* START Document section *

What does Whole House Retrofit mean to me?
In the 21st Century, one of the key considerations for any homeowner is the energy efficiency of the property. With fuel prices continuing to rise, as well as an environmental imperative to both reduce energy consumption and also to adopt more sustainable energy sourcing, it’s clear that there is a need to “future proof” homes to enable them to operate in as green a manner as possible. Over the years, most homes will have had a variety of alterations. These not only alter the internal environment, but they may also have an effect on the energy efficiency of the home. Because alterations, renovations and fresh features are usually completed in a piecemeal fashion, homes can end up with a mixture of features, some of which don’t work well together in terms of creating an energy-efficient property. In these circumstances, a whole house retrofit is often the best solution.
Past and future statistics on energy efficiency in UK homes
It has been recognised by the government and other key partners for a number of years that there is a need to reduce domestic energy consumption. In 2013, the government, in partnership with energy providers, began the implementation of the Energy Company Obligation (ECO) initiative. This had the aim of reducing carbon emissions by providing home improvements for householders. The scheme has continued in various phases since. By 2022 the aim is for 1 million homes to be improved. As at May 2019, figures show that 880,000 homes have been improved. By March 2019, it is estimated that around 38.0 MtCO2 has been prevented from entering the atmosphere, with provisional estimated lifetime energy savings up to 150,600 GWh.
It is thought that reductions in carbon emissions will result in an overall reduction in greenhouse gases, reducing the currently observed phenomena of global warming. Given that fossil fuels are a finite resource, it’s also important to conserve reserves – energy-efficient home improvement measures go some way to achieving this. An increase in the use of sustainable energy sources is also needed, which is where initiatives such as the government’s RHI (Renewable Heat Incentive) can help.
What is a whole house retrofit?
At its most basic, a whole house retrofit is a comprehensive plan for home improvements. It’s devised with the aim of ensuring that a property operates in as energy-efficient a manner as possible, with all aspects of the building complementing each other. If carried out correctly, the end result should be a home that’s not only in excellent condition but which also incorporates cutting-edge 21st Century technology in order to be as close to carbon-neutral as possible. A whole house retrofit ensures that improvements are carried out in an organised, sensible order, with installations and refits complementing each other rather than working against each other. A retrofit also enables key issues such as air quality, damp management and ventilation to be managed appropriately. If you want to bring your home up-to-date with a series of enhancements which will mean it’s ready to face a low-energy future, a whole house retrofit could be exactly what you’re looking for.
Why is there a need for a retrofit approach?

* END Document section *

Exercises -
1/ Please rewrite the paragraph of the whole house retrofit article that begins "It has been recognised by the government" as a short bulleted list that keeps its main facts.
2/ Continue the whole house retrofit article from its last heading, "Why is there a need for a retrofit approach?"
These rows have no connection to the whole house retrofit article.

* START Excerpted records *

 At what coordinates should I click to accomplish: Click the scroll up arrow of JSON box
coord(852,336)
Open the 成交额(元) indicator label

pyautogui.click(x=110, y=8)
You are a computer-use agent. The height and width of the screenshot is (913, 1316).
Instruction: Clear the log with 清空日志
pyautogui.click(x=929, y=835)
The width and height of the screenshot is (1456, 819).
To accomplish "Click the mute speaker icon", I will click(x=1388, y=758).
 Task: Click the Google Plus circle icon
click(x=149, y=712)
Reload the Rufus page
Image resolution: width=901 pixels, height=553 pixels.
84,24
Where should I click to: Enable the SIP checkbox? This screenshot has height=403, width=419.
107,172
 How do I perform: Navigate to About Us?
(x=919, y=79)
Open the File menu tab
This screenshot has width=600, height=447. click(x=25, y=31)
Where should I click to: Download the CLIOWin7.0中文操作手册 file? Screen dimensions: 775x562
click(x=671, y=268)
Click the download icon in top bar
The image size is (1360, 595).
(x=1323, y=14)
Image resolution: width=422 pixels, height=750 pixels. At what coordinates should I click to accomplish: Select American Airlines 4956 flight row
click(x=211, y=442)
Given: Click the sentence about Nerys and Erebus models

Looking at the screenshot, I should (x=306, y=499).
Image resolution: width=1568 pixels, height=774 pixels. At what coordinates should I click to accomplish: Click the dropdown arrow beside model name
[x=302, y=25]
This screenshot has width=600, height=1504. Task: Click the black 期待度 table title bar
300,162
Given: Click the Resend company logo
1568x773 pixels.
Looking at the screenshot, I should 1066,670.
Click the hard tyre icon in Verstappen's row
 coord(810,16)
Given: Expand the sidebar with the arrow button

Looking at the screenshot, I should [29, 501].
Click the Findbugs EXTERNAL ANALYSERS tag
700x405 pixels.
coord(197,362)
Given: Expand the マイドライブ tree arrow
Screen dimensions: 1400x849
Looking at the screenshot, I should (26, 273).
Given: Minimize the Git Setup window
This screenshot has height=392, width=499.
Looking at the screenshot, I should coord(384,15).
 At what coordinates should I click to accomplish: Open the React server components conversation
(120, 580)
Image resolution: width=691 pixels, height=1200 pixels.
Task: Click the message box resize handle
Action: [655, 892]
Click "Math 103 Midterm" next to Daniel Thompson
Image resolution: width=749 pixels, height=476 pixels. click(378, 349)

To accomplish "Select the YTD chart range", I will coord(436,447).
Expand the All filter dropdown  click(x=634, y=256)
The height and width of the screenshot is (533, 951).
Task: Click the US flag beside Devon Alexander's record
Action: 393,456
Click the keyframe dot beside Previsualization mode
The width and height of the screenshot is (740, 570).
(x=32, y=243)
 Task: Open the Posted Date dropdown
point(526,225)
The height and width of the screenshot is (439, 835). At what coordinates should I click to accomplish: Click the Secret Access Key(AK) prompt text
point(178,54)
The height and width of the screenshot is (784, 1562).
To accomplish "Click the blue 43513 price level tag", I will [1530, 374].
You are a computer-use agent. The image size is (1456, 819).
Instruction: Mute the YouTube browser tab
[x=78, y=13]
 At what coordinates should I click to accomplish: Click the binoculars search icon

* END Excerpted records *

Answers per task -
1/
- The government and other key partners have long recognized the need to cut domestic energy consumption.
- In 2013, the government and energy providers began the Energy Company Obligation (ECO) initiative, which aims to reduce carbon emissions by providing home improvements for householders.
- The scheme has continued in various phases since then.
- The goal is 1 million improved homes by 2022, and 880,000 had been improved as of May 2019.
- By March 2019, an estimated 38.0 MtCO2 had been kept out of the atmosphere, with provisional estimated lifetime energy savings of up to 150,600 GWh.

2/
Piecemeal improvements may work well but tend to be carried out in isolation, without consideration of the knock-on effects on whole house variables. For example, many homeowners will have had a chimney blocked off, or draughty wooden window frames replaced with modern PVC or PU options. Whilst these improvements will reduce heat loss, they may also have a knock-on effect on ventilation, causing an increased build-up in moisture. Without additional ventilation measures being taken, there’s a danger that humidity will rise to an unacceptable level, potentially increasing the risk of damp and mould.
Similarly, without expert input, it’s all too easy to spend on an improvement which doesn’t give optimal results. For example, a homeowner may decide to install solar panels, when actually they would enjoy a greater return on their investment through the installation of solid wall insulation.
It’s also the case that some measures may have an adverse effect on others if carried out in the wrong order: wall insulation, for example, may be disrupted if the windows are replaced at a later date. A retrofit plan takes account of these considerations, resulting in a logical, highly effective pathway towards an energy-efficient, well-ventilated home.
What stages are there in a whole house retrofit?
A retrofit has a number of different stages. In summary, these are:
1. Maintenance: before starting a programme of home improvements, it’s essential that a property is in good condition. We suggest that this needs to be a priority, before any innovation or added installations are commenced.
2. Consideration of moisture: as part of the retrofit, the passage of moisture through the home will be looked at, including areas where there are high moisture levels. From this information, a package of measures can be put together to ensure appropriate transfer of moisture to the exterior in an energy efficient manner.
3. Ventilation – closely connected with moisture control, adequate ventilation is crucial! Whilst older properties usually have a fair degree of natural ventilation (through draughts, air bricks, a chimney and porous materials), modern properties often require retro-fitting of specific ventilation measures in order to keep humidity at an acceptable level.
4. Materials audit: modern materials lack the porosity of older, more traditional options. Given the number of variables which influence material choice (including aesthetics, the building’s heritage and potential maintenance costs), a retrofit is an opportunity to review what materials are available and select those which best fit with the property.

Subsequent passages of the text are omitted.